ACTIVITY: Using the records below, locate all lines containing "should" and return them.

EXTRACTED INFORMATION:
┌──

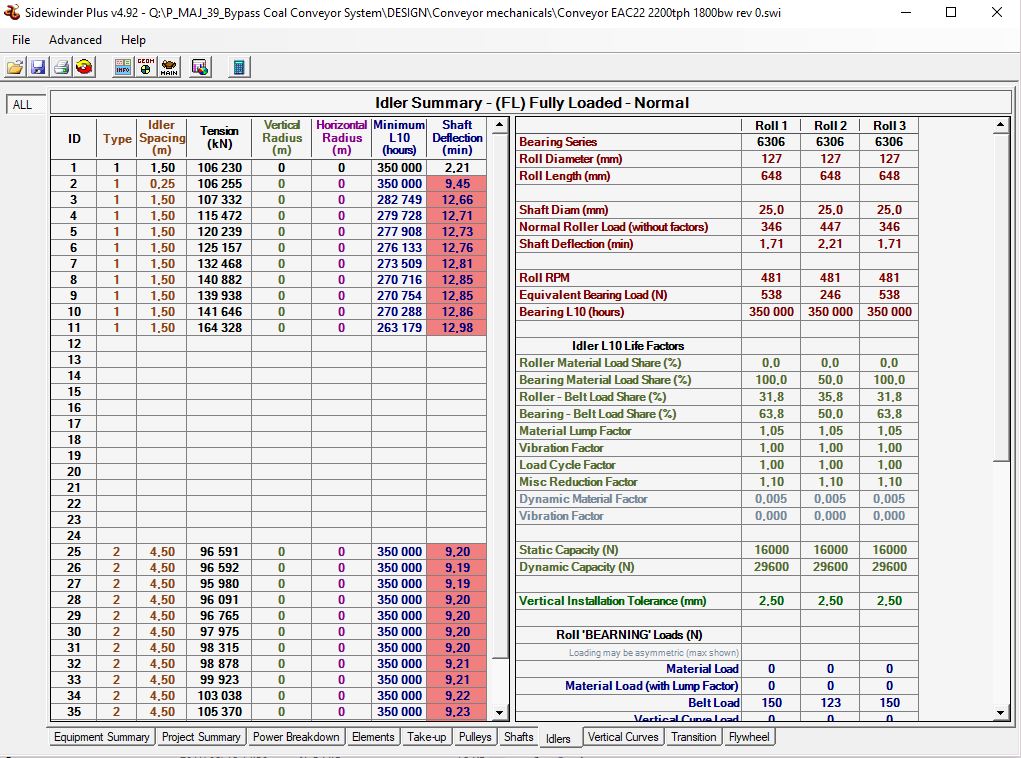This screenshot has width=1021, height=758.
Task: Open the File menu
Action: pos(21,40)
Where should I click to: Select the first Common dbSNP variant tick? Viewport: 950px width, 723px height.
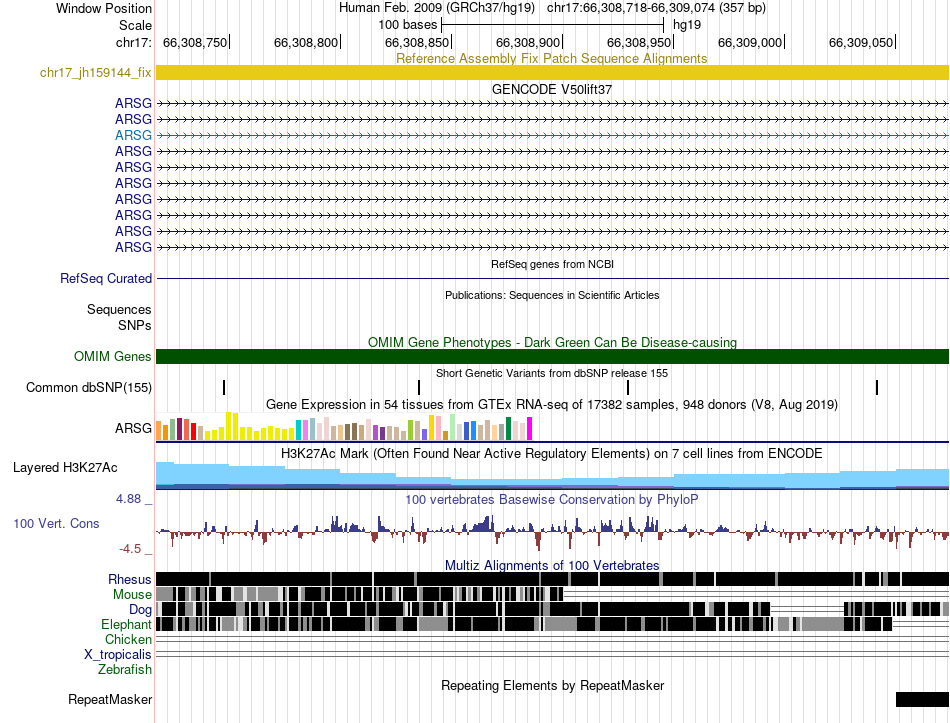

└──
┌──

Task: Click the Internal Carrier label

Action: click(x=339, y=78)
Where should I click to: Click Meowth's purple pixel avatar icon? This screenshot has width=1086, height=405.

└──
┌──

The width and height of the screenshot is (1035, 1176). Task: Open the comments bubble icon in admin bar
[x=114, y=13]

└──

TASK ANSWER:
Where should I click to: Select the first Common dbSNP variant tick? Viewport: 950px width, 723px height.
Where should I click to: Click Meowth's purple pixel avatar icon? This screenshot has width=1086, height=405.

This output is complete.